◆ **YOUR ASSIGNMENT**: Write out exactly, excluding pictures, the lines from the one containing "The image size" through the end of the data, both included.

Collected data
BEGIN
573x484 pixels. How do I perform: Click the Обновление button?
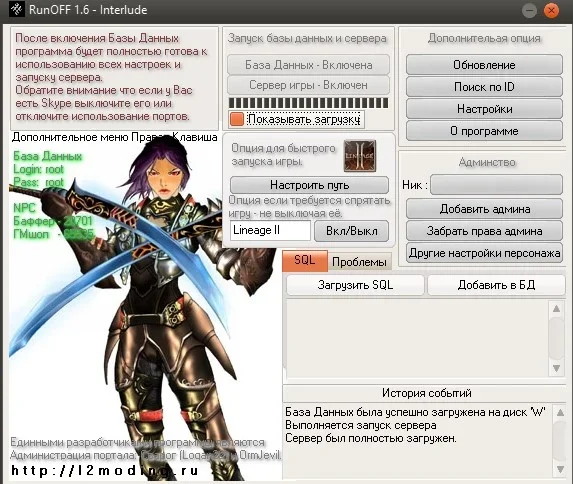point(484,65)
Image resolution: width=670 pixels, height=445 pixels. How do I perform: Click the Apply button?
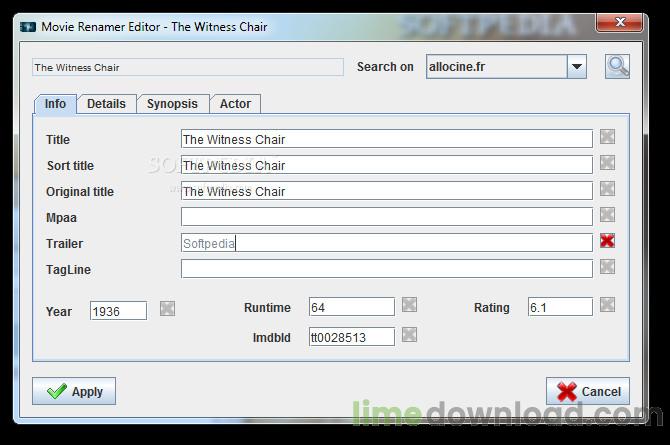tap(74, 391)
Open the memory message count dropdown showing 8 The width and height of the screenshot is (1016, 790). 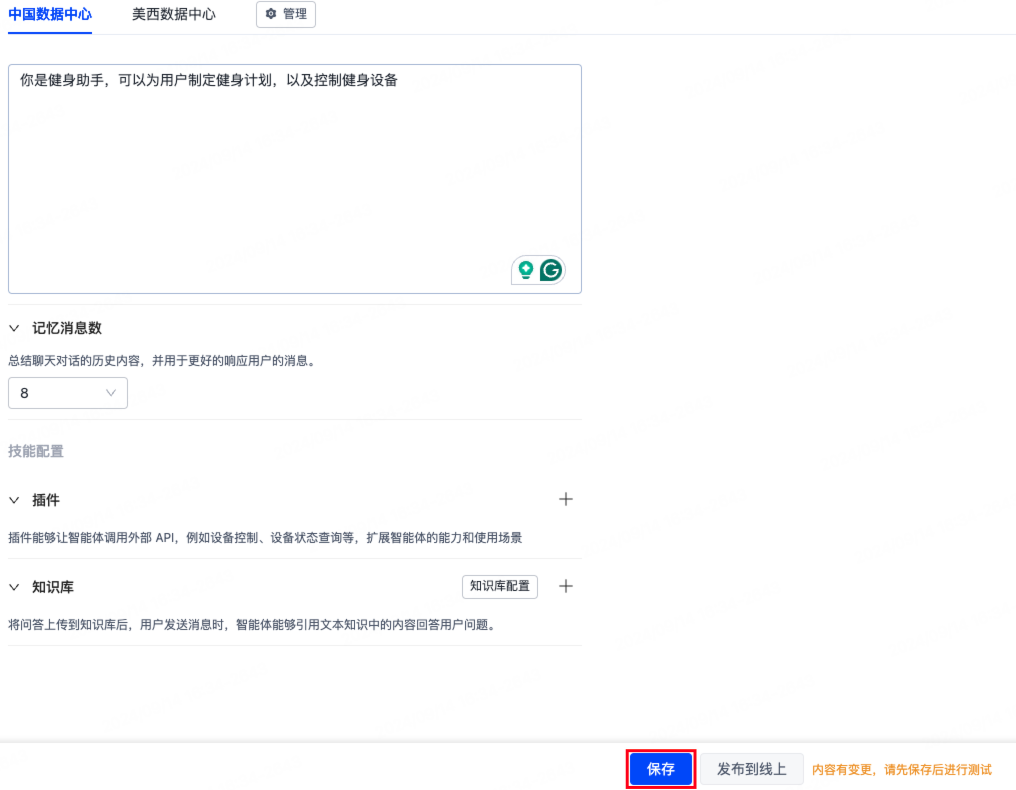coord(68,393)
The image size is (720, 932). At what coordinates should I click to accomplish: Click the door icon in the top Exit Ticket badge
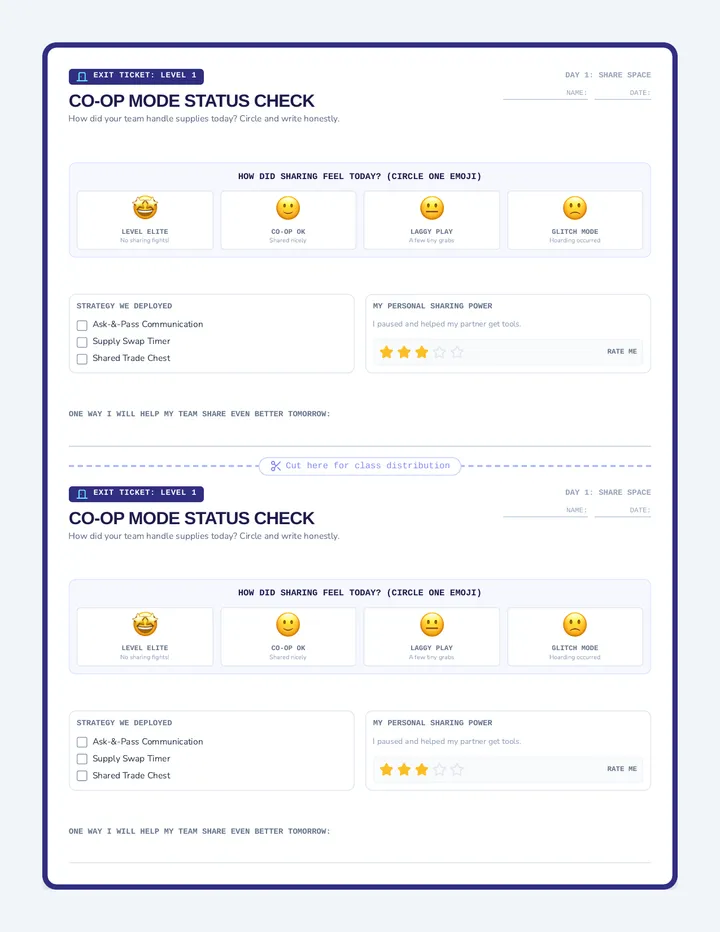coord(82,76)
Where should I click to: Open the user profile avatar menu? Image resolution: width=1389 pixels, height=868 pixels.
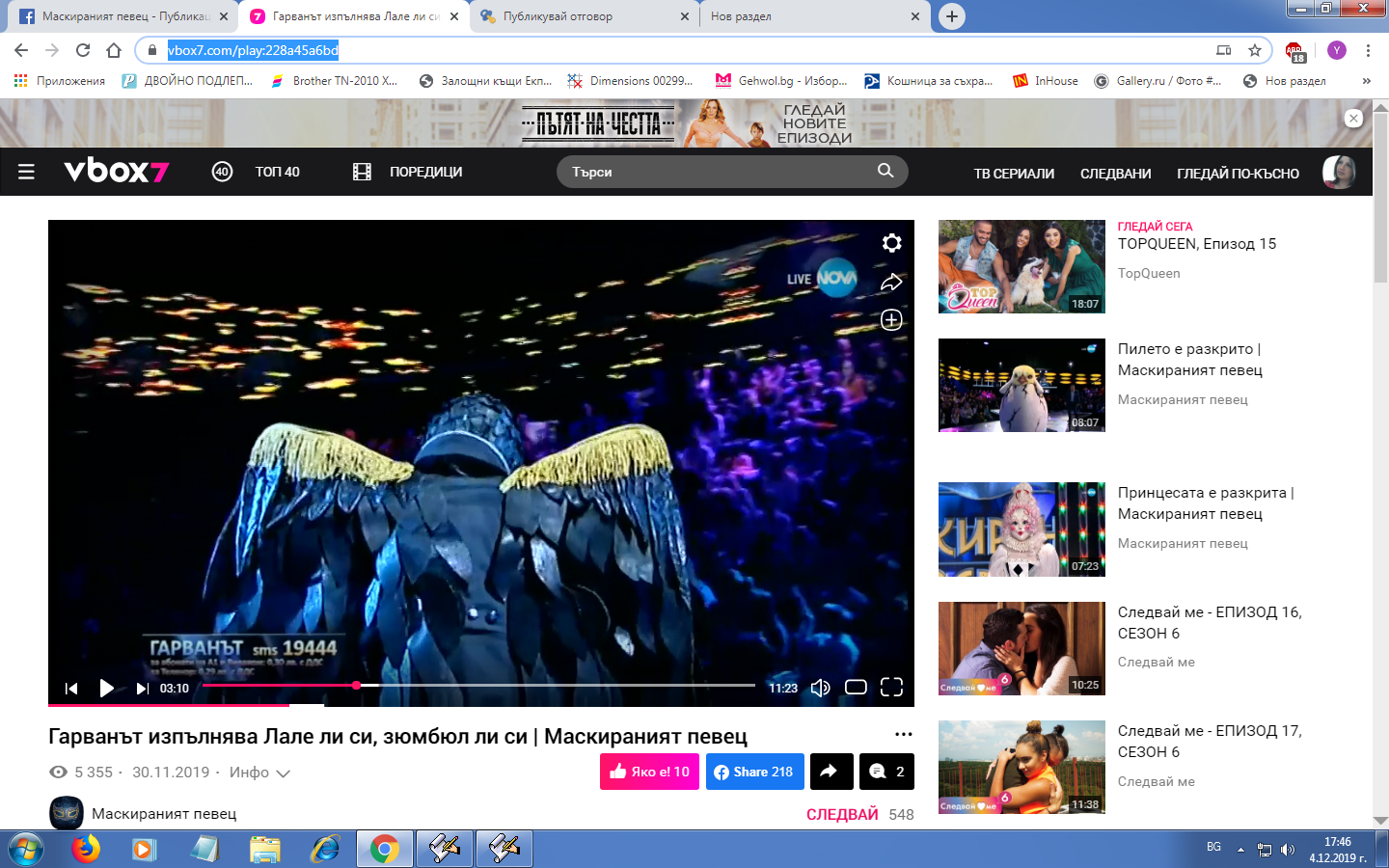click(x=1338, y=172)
END
◆ **COMPLETED EXERCISE**:
The image size is (720, 932). At what coordinates should I click to accomplish: Click the door icon in the top Exit Ticket badge
coord(82,76)
Where should I click to: Open the user profile avatar menu? Image resolution: width=1389 pixels, height=868 pixels.
click(x=1338, y=172)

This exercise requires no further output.